The Horse Fair is an idealized scene from a real event.  The horses are beautiful and the grooms and horse-handlers are handsome, strong men putting on a show for those with enough money to buy new horses for their farms, to pull their carriages and to ride to the hunt.  The painting reflects the horses as all are beautiful things up for sale.  Marie-Camille might have liked that men of the lower class are being shown as having control of the great power represented by the horses.   A slight change of subject matter such as including a couple of female figures in the painting as horse handlers or even spectators might have created more controversy than the artist wanted but could have made a feminist statement.

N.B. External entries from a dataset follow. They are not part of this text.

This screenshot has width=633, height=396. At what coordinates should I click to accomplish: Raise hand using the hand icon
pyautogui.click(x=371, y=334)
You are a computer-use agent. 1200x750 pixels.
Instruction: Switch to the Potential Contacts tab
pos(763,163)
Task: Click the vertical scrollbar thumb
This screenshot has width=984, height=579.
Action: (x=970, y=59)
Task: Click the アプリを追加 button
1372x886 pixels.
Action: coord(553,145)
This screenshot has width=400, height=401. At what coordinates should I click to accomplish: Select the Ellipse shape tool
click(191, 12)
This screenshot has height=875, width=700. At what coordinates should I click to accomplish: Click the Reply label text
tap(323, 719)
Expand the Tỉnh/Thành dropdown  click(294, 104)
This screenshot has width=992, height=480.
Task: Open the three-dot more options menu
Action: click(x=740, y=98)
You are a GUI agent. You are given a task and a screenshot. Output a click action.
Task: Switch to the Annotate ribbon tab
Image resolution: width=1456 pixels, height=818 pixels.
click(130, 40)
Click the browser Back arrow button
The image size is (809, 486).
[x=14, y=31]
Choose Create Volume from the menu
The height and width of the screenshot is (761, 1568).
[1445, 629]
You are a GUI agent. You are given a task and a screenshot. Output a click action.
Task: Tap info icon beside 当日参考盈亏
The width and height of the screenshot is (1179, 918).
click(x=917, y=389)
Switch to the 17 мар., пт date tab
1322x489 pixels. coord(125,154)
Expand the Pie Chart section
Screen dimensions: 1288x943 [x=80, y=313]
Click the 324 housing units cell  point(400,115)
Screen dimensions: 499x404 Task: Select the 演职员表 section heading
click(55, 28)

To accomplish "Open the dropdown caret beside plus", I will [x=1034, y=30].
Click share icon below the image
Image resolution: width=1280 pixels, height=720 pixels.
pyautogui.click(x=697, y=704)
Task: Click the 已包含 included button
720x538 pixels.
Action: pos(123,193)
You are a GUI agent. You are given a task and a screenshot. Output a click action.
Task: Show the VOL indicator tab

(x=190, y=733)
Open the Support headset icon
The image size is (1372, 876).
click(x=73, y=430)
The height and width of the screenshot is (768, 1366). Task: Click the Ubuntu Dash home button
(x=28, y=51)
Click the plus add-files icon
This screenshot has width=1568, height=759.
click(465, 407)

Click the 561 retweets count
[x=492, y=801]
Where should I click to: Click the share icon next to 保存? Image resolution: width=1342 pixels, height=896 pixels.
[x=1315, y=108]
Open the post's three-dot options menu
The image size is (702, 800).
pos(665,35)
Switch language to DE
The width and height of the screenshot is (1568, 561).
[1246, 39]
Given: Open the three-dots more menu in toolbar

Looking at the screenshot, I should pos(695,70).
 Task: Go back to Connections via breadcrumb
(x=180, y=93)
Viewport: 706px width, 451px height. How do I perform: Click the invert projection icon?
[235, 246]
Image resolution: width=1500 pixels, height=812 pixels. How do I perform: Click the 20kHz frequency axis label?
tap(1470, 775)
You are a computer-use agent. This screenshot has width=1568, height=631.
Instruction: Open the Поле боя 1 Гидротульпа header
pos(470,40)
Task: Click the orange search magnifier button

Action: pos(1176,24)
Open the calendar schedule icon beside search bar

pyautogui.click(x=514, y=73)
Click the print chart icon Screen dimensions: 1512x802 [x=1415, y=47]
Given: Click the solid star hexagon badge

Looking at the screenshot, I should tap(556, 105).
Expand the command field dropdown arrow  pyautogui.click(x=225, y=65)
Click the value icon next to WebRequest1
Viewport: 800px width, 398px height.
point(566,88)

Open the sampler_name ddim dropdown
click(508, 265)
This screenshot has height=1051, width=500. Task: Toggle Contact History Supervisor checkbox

 Instead of actually changing the subject matter of the painting we might merely shift our viewpoint.   The men in the painting are being depicted in an idealized way but they might also be said to be living in a utopian world of the future.  In a socialistic utopia the horses likely would belong to a communal farm and be useful for the work that they do.  No individual would own these horses, as they belong to the collective.  The men circle the horses for a bit of training and exercise in the early spring before the busy seasons of plowing and harvesting and not to show them off as objects for sale.   Indeed, the artist who painted The Horse Fair, Rosa Bonheur, was raised by Saint-Simonian, radical utopian parents who subscribed to some of the same tenets as Marie-Camille de G.  They believed in equality of the sexes and in a female messiah who appears in the future.  Ms. Bonheur often dressed in men’s clothing to work since trousers restricted her movements among animals on farms and in stockyards much less than skirts.  Some say she painted herself dressed in her work outfit as one of the riders in the work.  Though there is no concrete reference to sexual equality- other than the gender of the artist- in this painting it is possible, with her background, that Rosa Bonheur is actually revealing a religious vision of some future socialist, utopian society.  She could be using Academic style and non-threatening subject matter as a cover to get this message seen by the masses.  Bonheur may have made a painting that meets with the approval of Marie-Camille de G. after all.